# repairing alcohol dropped on polyurethane water based finish on poplar



## common man (May 19, 2013)

someone tried to clean my table using alcohol. there's some damage but no biggie.

the first table has white spots which i assume are alcohol and water based polyurethane finish reacting. i don't care about the appearance of the white spots for now because i was planning on storing away this table top anyway.

the second table seems OK but the rubbed alchol may have made the layer of finish a little thinner. this table originally had 5 coats. 

right now, i just want to apply three coats of finish to the affected areas. i just want to preserve the wood boards in their pristine condition. later when i need to refinish anyway, i can sand off the white spots or strip the finish and refinish.
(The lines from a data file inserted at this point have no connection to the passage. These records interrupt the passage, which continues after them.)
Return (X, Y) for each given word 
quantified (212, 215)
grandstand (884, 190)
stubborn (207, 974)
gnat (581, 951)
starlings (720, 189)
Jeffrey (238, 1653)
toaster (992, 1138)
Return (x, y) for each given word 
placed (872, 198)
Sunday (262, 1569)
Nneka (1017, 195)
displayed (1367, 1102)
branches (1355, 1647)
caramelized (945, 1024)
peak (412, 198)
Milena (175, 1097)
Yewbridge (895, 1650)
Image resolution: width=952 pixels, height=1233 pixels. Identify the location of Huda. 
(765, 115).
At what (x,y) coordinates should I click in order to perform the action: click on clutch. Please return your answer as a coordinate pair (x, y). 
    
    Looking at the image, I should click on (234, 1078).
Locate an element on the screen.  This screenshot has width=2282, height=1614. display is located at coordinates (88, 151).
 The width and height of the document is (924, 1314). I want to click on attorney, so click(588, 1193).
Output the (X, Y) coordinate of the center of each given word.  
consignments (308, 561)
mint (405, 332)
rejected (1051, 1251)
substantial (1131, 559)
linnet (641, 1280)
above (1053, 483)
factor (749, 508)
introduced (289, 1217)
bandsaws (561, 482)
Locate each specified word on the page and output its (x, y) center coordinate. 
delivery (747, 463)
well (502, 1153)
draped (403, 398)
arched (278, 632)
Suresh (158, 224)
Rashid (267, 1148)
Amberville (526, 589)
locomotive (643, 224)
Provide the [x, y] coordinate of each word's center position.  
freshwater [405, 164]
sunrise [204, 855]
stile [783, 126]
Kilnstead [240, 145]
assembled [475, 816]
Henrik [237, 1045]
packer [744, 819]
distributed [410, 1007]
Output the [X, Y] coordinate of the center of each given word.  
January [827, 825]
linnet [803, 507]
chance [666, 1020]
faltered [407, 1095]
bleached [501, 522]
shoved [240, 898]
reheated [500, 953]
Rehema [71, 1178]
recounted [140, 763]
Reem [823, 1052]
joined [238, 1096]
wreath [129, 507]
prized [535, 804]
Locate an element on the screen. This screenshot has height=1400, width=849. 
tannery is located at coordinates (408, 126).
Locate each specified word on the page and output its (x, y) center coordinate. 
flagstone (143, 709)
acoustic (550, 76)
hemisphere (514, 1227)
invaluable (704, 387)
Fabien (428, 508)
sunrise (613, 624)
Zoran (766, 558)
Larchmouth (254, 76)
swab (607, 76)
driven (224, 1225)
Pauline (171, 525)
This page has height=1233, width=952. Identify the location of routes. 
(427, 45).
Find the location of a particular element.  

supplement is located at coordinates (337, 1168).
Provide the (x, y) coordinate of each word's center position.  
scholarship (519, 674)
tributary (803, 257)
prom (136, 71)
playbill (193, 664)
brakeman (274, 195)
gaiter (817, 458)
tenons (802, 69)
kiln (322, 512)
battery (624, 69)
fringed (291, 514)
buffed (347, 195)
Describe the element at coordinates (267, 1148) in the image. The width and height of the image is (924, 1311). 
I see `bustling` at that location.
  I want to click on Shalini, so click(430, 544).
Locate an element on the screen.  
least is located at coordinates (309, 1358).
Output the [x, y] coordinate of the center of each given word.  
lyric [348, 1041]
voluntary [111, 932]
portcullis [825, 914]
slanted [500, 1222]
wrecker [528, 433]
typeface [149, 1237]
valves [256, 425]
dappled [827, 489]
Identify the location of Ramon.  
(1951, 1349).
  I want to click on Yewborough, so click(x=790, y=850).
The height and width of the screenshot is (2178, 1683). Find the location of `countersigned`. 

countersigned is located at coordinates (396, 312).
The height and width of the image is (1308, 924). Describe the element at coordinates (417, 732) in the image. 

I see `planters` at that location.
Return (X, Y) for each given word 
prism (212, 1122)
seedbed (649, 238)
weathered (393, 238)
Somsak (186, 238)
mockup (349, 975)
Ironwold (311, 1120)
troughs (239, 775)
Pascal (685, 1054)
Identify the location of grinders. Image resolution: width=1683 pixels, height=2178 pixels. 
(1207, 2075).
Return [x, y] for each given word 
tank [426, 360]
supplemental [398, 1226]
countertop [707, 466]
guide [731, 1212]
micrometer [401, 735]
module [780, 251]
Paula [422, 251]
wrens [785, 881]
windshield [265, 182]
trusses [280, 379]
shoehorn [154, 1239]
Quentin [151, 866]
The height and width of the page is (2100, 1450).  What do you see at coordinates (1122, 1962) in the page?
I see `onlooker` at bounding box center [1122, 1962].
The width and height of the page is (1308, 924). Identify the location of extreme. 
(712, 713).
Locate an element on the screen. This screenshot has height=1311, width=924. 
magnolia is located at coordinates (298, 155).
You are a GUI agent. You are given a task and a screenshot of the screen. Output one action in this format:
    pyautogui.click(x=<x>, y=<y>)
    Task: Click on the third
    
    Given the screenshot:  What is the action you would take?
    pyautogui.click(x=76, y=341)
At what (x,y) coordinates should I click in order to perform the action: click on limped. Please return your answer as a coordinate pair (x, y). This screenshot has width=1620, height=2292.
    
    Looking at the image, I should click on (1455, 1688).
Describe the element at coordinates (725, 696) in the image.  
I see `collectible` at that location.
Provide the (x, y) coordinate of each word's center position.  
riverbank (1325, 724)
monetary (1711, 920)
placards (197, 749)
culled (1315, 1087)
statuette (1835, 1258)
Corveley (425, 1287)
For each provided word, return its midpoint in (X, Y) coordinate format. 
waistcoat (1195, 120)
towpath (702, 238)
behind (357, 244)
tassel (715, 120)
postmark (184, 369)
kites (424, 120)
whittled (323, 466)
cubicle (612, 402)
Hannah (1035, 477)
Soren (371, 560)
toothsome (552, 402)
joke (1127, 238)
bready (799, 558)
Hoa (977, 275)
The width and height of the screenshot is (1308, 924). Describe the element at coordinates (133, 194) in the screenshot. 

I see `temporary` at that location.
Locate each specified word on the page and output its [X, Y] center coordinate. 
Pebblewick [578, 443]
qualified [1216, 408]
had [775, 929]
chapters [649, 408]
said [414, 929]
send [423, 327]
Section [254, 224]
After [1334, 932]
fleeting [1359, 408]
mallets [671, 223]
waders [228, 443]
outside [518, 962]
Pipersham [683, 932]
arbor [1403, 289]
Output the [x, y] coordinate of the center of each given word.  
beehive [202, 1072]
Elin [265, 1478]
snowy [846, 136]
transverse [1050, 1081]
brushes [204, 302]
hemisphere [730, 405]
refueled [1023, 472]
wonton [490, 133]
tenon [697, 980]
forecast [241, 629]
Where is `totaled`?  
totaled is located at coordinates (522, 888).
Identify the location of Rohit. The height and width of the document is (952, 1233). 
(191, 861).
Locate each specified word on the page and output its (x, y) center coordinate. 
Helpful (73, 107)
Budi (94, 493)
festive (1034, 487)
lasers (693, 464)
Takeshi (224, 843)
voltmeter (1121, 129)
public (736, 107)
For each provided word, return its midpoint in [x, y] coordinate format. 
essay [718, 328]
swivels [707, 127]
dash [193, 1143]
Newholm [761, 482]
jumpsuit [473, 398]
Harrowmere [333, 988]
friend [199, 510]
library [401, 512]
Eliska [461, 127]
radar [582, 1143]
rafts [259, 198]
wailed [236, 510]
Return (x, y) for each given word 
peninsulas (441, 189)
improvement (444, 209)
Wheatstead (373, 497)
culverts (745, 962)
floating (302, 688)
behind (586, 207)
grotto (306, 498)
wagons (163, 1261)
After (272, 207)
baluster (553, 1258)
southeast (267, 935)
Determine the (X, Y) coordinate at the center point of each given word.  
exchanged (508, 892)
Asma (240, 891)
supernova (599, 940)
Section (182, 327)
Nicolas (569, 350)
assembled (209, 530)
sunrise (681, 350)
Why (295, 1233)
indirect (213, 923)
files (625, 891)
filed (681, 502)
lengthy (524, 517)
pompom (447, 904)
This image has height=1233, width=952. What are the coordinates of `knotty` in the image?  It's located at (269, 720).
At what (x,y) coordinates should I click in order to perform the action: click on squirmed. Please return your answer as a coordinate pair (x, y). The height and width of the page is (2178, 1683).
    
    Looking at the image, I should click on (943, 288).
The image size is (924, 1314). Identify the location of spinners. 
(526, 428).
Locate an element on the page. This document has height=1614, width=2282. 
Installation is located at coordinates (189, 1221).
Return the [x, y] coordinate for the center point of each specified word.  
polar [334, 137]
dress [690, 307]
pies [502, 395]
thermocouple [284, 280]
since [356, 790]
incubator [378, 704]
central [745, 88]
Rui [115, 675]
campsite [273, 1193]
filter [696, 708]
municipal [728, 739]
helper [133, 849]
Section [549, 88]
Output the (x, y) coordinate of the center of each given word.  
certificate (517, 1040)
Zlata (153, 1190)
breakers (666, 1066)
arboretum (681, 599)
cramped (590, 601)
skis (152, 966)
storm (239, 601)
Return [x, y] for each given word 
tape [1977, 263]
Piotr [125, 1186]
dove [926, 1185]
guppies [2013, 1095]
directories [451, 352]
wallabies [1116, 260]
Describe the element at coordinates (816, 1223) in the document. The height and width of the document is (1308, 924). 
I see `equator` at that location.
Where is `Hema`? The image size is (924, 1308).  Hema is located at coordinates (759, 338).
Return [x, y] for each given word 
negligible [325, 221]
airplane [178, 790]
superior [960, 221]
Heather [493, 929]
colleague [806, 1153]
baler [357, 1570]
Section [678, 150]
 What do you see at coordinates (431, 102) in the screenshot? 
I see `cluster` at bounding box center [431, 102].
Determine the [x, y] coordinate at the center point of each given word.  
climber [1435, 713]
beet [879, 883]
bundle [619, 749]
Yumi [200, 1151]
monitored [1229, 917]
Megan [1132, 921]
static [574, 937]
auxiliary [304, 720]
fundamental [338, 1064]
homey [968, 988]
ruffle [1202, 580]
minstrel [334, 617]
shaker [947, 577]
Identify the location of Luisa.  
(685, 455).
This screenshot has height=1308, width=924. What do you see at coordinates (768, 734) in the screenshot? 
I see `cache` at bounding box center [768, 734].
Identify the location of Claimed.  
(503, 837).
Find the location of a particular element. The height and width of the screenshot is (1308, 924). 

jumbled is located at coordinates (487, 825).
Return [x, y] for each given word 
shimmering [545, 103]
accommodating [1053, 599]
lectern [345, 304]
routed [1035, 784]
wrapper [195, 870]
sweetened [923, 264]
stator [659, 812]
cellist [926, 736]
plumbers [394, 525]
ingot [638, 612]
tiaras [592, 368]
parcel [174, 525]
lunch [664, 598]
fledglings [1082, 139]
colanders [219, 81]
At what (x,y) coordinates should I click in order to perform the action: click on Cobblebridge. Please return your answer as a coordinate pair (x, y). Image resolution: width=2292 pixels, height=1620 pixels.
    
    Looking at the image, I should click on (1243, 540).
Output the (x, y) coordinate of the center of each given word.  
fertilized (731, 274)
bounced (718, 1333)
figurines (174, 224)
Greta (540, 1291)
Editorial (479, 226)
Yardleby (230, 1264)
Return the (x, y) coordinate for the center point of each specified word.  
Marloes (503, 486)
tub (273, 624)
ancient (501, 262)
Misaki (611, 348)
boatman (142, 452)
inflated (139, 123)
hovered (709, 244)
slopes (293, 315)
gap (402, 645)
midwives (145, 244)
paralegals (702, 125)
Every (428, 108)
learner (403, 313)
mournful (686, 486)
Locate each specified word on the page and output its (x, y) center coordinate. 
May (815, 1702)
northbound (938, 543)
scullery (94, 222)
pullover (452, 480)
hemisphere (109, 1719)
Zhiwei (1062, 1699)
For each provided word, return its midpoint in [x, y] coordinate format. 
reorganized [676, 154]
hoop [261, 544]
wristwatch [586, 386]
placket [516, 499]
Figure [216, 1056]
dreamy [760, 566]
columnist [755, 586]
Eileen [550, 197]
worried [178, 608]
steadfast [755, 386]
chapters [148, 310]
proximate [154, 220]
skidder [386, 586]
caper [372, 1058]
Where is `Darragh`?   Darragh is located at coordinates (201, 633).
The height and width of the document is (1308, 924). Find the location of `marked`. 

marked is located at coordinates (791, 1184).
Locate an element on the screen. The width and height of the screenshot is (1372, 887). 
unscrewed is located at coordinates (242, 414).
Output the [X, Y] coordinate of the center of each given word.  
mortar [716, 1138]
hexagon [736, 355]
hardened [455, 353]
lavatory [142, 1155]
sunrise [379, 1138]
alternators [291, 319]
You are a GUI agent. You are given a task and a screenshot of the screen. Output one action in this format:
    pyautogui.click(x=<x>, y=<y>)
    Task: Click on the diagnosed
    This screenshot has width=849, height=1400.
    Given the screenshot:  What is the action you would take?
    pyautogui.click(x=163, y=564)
*question: if i just apply three coats of finish on top of what you see, will there be an problem? is it ok to add more layers of finish to already cured finish? i'm obviously a beginner so i ask.*



















this was the original finish


----------



## sawdust703 (Jun 27, 2014)

well Sir, were it me, I believe I'd take some 150 grit sandpaper, sand out the spots in the finish the best you can, or want to, smooth up your sanding w/180, & then 220. Make sure the area is clean, & start putting finish back on it. Allow plenty of drying time, sand w/220 again, apply another coat.


----------



## common man (May 19, 2013)

thank you sir! i did not realize it was so easy haha. i'm used to ikea furniture. i hand sanded with 320 grit. next time i'll use 2000 grit. i'm still pleased with the results. for future purposes i.e. common sense soap and water will be a better disinfectant than alcohol for finished table tops.


----------



## GeorgeC (Jul 30, 2008)

Alcohol should not have caused those spots. Are you sure that is what it is?

George


----------



## common man (May 19, 2013)

GeorgeC said:


> Alcohol should not have caused those spots. Are you sure that is what it is?
> 
> George


definitely. those white spots were never around until a bottle of 70% alcohol was placed on the table. concentrated alcohol + water based finish = white spots? it's nice to say that this is so easy to fix!


----------



## Al B Thayer (Dec 10, 2011)

Lemon juice can remove white spots sometimes. If it's in the finish and not the wood. You can remove a water ring with it.

Al


----------



## Drielok (Mar 2, 2021)

Al B Thayer said:


> Lemon juice can remove white spots sometimes. If it's in the finish and not the wood. You can remove a water ring with it.
> 
> Al


I used lemon oil and let it sit for 30min or longer


----------